Why Welding with Sunglasses Is Not Advised
A good pair of sunglasses is invaluable in protecting the eyes against UV rays and direct sunlight. Still, there are certain activities for which sunglasses are not appropriate. Viewing a solar eclipse is one of them. Welding is another. Despite comments made by a couple of TV personalities during a cricket match, welding with sunglasses as your primary means of eye protection is not advised.
TV commentators Shane Warne and Kerry O’Keefe were having a bit of fun giving cricket player Rishabh Pant grief over his shiny, oversized sunglasses with multicolored frames. They went so far as to suggest he might have bought them at a gas station. Near the end of the exchange, O’Keefe suggested they were large enough to be used for welding.
It was all in good fun. Nonetheless, O’Keefe’s remarks should not be taken as sound advice from an experienced welder. Sunglasses are better than no protection at all in a welding shop, but they do not offer adequate protection for the person doing the welding.
UV and IR Light
Welding is dangerous for the eyes because of the light it produces. In addition to what you can actually see, welding produces UV and IR light. You can see neither with the naked eye. Exposure to both can cause photokeratitis in the short term and more serious problems in the long term.
Photokeratitis is essentially eye sunburn. Just like excessive exposure to the sun can burn the skin, it can also burn the corneas. The good news is that photokeratitis is rarely permanent. The bad news is that it can still be quite painful for a few days. If you have ever had a painful sunburn, imagine that sort of pain in your eyes.
Both the visible and invisible light produced by welding can burn the corneas pretty badly.
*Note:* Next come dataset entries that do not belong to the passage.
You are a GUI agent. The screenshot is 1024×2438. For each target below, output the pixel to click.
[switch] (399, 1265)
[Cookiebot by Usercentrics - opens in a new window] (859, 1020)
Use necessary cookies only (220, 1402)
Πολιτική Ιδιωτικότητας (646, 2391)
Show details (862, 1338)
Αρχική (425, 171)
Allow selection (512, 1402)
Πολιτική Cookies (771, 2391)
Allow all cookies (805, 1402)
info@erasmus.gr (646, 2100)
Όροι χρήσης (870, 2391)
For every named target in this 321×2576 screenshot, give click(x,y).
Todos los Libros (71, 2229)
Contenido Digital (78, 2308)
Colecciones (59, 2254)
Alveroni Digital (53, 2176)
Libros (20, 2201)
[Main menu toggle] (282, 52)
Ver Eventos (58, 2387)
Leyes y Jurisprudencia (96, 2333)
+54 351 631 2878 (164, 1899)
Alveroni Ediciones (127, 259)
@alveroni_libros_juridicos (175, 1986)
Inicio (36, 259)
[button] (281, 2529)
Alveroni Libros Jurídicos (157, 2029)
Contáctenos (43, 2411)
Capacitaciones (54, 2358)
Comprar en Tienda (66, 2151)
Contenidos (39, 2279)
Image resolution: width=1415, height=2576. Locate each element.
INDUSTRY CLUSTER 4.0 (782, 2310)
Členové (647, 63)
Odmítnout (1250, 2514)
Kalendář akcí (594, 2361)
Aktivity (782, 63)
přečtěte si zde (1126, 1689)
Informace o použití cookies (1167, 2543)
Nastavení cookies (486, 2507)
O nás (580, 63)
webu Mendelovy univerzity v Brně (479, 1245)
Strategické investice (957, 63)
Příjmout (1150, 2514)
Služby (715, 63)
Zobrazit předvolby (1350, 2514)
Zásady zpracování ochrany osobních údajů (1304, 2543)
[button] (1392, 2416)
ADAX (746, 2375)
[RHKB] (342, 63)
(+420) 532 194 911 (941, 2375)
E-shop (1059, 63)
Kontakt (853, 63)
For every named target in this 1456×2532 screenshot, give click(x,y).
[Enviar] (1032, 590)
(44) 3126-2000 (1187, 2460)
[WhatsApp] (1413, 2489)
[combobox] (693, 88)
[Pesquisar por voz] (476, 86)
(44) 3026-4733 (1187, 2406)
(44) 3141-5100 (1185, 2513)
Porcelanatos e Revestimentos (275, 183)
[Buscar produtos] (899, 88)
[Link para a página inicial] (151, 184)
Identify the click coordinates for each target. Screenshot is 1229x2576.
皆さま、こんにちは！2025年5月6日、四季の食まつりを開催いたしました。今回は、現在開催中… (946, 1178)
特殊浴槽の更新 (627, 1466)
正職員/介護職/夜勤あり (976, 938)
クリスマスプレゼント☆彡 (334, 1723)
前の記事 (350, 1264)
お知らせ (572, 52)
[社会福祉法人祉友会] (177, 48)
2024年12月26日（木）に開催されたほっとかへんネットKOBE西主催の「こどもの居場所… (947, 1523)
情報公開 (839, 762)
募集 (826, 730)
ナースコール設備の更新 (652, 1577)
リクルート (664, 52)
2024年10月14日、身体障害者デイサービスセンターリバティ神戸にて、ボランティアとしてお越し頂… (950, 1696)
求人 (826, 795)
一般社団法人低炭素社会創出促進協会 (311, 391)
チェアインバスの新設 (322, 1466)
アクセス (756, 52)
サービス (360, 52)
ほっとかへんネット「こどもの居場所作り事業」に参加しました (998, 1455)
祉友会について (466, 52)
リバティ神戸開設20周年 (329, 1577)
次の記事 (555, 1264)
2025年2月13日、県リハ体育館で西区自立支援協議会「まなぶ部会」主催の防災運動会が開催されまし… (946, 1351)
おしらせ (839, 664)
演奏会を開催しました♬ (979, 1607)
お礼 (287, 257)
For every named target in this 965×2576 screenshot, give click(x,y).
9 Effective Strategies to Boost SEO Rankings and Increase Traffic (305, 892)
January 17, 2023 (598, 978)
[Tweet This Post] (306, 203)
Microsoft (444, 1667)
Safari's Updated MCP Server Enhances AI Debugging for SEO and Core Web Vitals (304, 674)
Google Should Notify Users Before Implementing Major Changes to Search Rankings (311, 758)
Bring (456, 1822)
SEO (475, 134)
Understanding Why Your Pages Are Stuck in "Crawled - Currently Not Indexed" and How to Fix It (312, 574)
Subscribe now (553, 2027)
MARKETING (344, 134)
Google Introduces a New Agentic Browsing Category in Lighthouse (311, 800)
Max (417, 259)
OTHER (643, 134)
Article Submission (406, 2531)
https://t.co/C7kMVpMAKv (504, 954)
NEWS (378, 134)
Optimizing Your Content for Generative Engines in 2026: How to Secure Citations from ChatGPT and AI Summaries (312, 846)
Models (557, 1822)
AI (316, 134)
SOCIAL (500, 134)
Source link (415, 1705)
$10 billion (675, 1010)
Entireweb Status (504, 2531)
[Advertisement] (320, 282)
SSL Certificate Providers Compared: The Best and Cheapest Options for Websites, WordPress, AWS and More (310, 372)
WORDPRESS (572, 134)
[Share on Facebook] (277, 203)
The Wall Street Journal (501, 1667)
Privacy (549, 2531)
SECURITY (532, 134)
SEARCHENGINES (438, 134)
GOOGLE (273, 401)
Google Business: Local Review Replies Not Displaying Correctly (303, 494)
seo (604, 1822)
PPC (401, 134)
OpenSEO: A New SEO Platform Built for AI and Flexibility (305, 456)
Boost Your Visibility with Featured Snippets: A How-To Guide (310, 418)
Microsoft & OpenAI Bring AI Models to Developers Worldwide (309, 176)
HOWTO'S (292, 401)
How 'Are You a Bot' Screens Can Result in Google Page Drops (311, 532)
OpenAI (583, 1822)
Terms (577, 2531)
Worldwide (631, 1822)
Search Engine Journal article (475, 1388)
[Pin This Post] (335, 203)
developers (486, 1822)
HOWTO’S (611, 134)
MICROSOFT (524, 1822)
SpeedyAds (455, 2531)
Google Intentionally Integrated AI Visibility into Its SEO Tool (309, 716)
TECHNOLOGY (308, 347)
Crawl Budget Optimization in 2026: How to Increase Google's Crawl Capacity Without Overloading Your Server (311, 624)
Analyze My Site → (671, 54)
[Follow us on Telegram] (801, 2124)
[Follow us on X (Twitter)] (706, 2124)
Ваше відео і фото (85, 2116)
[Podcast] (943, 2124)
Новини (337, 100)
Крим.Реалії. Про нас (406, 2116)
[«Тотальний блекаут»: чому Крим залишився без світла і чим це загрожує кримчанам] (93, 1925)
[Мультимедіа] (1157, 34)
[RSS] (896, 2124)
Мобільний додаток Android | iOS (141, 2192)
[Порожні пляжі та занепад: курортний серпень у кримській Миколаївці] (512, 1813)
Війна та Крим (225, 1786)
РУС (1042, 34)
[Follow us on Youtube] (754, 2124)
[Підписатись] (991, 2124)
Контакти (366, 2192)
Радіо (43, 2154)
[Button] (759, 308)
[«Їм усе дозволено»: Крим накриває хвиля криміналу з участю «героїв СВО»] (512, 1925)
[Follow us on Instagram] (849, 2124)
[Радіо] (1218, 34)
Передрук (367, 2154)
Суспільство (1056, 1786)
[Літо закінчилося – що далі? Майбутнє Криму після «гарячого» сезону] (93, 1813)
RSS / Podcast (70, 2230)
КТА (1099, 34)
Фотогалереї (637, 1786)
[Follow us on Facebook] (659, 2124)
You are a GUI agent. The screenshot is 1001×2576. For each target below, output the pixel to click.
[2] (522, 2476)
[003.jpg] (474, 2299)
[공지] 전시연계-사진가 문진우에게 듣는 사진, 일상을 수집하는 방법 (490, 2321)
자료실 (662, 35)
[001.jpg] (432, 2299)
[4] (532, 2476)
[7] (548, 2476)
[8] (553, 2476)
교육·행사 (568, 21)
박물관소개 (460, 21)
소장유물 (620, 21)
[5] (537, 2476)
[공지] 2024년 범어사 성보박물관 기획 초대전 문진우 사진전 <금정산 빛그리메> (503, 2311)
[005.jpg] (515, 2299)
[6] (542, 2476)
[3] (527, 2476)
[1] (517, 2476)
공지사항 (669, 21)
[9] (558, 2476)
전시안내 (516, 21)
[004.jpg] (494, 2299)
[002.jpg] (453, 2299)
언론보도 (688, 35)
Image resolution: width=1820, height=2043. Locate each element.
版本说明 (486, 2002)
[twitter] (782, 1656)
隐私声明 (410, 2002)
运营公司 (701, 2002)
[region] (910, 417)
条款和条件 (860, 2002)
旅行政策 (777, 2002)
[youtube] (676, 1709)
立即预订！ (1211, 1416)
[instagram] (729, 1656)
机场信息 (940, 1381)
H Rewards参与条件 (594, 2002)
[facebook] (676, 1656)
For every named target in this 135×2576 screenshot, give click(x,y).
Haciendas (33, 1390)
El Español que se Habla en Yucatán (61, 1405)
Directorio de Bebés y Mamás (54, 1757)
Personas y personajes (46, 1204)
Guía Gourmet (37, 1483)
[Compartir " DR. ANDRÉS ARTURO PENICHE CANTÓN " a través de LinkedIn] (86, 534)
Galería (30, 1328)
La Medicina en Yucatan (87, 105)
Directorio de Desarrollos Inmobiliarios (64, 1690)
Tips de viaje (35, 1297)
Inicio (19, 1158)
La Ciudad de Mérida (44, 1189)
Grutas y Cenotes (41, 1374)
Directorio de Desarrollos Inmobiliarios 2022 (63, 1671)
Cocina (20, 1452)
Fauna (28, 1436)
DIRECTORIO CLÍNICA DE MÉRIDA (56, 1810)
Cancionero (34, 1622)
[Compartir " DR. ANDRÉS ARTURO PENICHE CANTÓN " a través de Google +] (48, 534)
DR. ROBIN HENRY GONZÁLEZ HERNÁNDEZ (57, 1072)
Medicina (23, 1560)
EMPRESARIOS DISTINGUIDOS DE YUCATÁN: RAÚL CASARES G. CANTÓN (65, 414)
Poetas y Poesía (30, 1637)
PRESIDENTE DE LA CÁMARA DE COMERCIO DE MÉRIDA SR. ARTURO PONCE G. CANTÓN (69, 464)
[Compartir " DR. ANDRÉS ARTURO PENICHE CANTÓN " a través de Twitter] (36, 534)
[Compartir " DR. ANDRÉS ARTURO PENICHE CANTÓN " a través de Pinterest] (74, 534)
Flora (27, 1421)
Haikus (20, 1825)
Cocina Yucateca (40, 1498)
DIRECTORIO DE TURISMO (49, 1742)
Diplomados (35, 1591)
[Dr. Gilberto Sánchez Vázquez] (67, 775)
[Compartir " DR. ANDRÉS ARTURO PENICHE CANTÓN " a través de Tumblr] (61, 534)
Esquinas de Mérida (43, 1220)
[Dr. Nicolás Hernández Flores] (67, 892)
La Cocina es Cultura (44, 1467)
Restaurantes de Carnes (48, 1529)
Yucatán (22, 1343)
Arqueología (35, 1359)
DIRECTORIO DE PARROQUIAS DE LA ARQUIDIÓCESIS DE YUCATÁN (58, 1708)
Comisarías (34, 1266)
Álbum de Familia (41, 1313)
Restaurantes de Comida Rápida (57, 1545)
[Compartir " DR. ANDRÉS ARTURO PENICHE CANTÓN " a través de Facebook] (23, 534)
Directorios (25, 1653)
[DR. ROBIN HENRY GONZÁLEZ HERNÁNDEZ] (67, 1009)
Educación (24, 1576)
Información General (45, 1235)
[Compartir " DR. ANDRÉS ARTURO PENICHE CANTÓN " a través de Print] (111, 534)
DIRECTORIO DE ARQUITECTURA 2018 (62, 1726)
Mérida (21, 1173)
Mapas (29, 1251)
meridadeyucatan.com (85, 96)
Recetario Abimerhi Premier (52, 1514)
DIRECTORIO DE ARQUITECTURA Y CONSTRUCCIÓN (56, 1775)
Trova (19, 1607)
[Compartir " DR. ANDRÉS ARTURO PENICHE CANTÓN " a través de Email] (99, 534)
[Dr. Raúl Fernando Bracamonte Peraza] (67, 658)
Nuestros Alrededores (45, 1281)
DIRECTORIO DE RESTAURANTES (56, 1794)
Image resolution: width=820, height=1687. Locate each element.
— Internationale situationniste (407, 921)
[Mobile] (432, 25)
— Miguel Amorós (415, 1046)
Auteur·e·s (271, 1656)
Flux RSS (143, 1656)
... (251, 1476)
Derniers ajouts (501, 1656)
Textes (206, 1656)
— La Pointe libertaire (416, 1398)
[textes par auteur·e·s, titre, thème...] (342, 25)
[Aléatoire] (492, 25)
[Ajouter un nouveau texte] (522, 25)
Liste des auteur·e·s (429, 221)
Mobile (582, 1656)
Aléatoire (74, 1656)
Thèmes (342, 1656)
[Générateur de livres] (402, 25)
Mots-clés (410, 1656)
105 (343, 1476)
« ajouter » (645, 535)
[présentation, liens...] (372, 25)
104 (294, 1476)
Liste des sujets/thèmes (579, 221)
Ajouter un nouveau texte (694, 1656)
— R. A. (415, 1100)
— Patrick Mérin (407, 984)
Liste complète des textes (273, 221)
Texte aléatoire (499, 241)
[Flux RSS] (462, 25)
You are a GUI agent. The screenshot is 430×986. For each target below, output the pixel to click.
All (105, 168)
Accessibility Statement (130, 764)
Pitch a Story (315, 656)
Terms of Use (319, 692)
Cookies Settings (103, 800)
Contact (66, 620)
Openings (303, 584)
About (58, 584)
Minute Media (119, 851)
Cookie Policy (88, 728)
A pair of sunglasses will protect against the visible light. And because almost all modern sunglasses offer UV protection as well, there is no problem there. The real danger is the infrared light.
Sunglasses do not typically protect against infrared (there are specialty sunglasses that do) because they do not have to. Infrared light is generally not a major problem when you’re running around outdoors. It is still a big problem in a welding environment.
Wear a Welding Helmet
The best thing to do in a welding environment is wear an approved welding helmet. An approved helmet has a visor with the correct filters in it. It protects against UV rays, IR light, and the bright visible light produced by a welding arc. An approved helmet will do far more to protect a welder’s eyes than the best pair of sunglasses on the market.
As for sunglasses, Olympic Eyewear recommends the following at minimum:
- UV 400 Protection – Ultraviolet light exists at wavelengths ranging from 10 to 400 nm. A pair of sunglasses with a UV rating of 400 blocks them all. You can buy sunglasses with lower ratings, but what would be the point? Go with 400 and you won’t have to worry about UV light.
- Polarization – Although polarization doesn’t do anything to block UV or direct sunlight, it does do a particularly good job of reducing sun glare. This can make it safer to do everything from driving to skiing.
Wearing a pair of sunglasses in a welding shop is better than wearing no eye protection at all. But if you are the one doing the actual welding, don’t rely on sunglasses to protect your eyes. They will not do a very good job. Instead, wear an approved welding helmet. Your eyes will thank you for it.